Namık ÇINAR
Avrupa’nın son beş yüz yıllık tarihindeki “kapitalistik ivme”ye, bir astar boyası gibi altyapı oluşturan “liberte”nin taşıyıcı gücünün, örneğin Fransa’daki gibi “aydınlanmanın tepeden inmeci” figürlerince değil; Baltık’ta, Hansa’da, kuzeyde yâni, koca bir ortaçağın ağırlığını sırtlarında taşıyan yığınların, “din kurumu”ndan da süzülegelen, ama çektikleri bin yıllık hasretlerle mağdur ve bu yüzden de din dâhil her şeye “protest” bakarak, her şeyi yeniden üreten o kitle dinamiklerince üstlenilip yaratıldıklarını görmek ve bilmek gerekir.
Nitekim, liberal değerlerin simgesi sayılan “laissez faire, laissez passer” deyimi, doğal olarak İngilizce olacak yerde, neden Fransızcadır? Çünkü, Baltık’ta kendiliğinden gerçekleşen şey, territorial Fransa’da, ancak dilek tutarak, ancak haykırarak, ancak temenni ile, ya da kestirmeden gidilirse, sözüm ona tepeden inmeciliklerle kolay kılınacaktır da ondandır.
Oysa tüm toplumsal devinim ve değişimler, bir gecelik şıpın işi olmayan, sarkıt ve dikitlerin damlaya damlaya oluşmalarındaki gibi evrimsellikler sayesinde gerçekleşmişlerdir.
Yansıtırsak... bugünün Türkiye’sinde de böyle olmaktadır. Aydınlanmanın kötü birer kopyacısı olan “tepeden inmeciler”in sabaha karşı devrimleriyle değil, bin yıllık Anadolu açlığının, nihayet silkinerek, üretim ilişkilerindeki birikimlerini ve hasretlerini, geleneksel ve dinsel değerlerinin tutarlılıklarıyla yeniden yorumlayarak yaratmaya kalkıştıkları ve bir yandan da, “Anadolu Protestanlığı”nı toplumsal yaşamın tezgâhlarında dokudukları bir evrimsel değişimin, upuzun koridorudur, şimdi bu içinden geçtiğimiz.

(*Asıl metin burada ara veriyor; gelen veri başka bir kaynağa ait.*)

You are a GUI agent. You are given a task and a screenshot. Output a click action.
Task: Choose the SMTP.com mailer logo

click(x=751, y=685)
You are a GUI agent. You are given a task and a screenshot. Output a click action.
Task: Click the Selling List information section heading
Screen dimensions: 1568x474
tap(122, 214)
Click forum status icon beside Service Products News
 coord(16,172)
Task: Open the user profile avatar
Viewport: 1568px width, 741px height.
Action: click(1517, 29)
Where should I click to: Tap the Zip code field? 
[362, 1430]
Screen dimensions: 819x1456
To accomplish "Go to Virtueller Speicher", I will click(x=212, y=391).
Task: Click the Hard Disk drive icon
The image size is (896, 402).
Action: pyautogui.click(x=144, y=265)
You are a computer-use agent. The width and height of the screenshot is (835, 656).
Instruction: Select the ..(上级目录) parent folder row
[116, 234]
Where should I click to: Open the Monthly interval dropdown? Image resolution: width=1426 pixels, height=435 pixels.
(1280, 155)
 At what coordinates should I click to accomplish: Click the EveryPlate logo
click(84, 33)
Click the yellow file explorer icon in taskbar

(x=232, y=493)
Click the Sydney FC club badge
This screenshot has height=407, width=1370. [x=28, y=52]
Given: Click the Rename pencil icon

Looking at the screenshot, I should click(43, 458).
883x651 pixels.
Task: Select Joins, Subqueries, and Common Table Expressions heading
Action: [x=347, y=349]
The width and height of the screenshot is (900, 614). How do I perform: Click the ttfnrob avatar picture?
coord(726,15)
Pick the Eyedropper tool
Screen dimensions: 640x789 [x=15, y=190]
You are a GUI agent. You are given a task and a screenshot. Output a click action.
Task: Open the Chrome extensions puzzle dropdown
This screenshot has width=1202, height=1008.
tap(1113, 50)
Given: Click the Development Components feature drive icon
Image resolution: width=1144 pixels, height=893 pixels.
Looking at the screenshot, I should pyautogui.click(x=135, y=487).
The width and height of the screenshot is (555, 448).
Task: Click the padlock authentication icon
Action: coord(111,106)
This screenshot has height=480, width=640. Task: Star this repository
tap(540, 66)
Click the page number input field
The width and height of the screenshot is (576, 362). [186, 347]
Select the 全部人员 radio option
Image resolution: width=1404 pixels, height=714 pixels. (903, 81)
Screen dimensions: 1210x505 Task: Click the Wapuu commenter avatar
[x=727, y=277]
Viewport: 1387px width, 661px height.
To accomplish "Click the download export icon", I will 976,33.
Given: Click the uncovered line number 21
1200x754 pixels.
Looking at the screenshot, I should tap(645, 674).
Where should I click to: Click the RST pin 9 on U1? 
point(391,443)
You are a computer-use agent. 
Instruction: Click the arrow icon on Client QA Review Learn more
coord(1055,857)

Kadranın “saniye çubuğu”na kafayı takan kolaycılar, akrebin “durağan sanısı veren koşusu”nu göremez ve algılayamazlar.
Yâni, bu “mütedeyyin” unsurlar mı yapacaklardır, şimdi o devrimsel değişimleri?
Ne sandınız, elbet de onlar yapacaklardır!
Siz gençliğinizde, “tarihî maddeciliği” ve zamanınızı, “Allah var mıdır, yok mudur”a indirgeyerek boşu boşuna harcamışken, o din, tıpkı Baltık’taki gibi, daha başka ve köklü sebeplerle de birleşerek, Anadolu insanlarını stabil kılan “güven ve dayanışma atmosferli” birlikteliklerin kimyasal reaksiyonlarına işlevsellikler katıp, bugünkü gürbüzlüklerine için için güç kazandırıyordu.
İşte bu halk da, artık kendi geleneksel dinginliklerinin tutarlılıklarıyla, evrensel ve liberal değerlerin denizlerine yelken açmış görünmektedirler. Bu devasa ummanda, kapitalizmlerin, demokratik sosyalizmlerin, sosyal adalet ve özgürlüklerin, zenginliklerin, barışın, vs’nin sayısız seçenekte yerleşim yerleri ve adaları vardır. Oraların hangi limanlarına erişecekleri ve yanaşacakları elbette ki ayrı birer meseledir. Lâkin, toplumsal ve siyasal yaşamın derin ve berrak sularında kendi öz iradeleriyle, ilk kez vasileri olmadan yüzebilmektedirler.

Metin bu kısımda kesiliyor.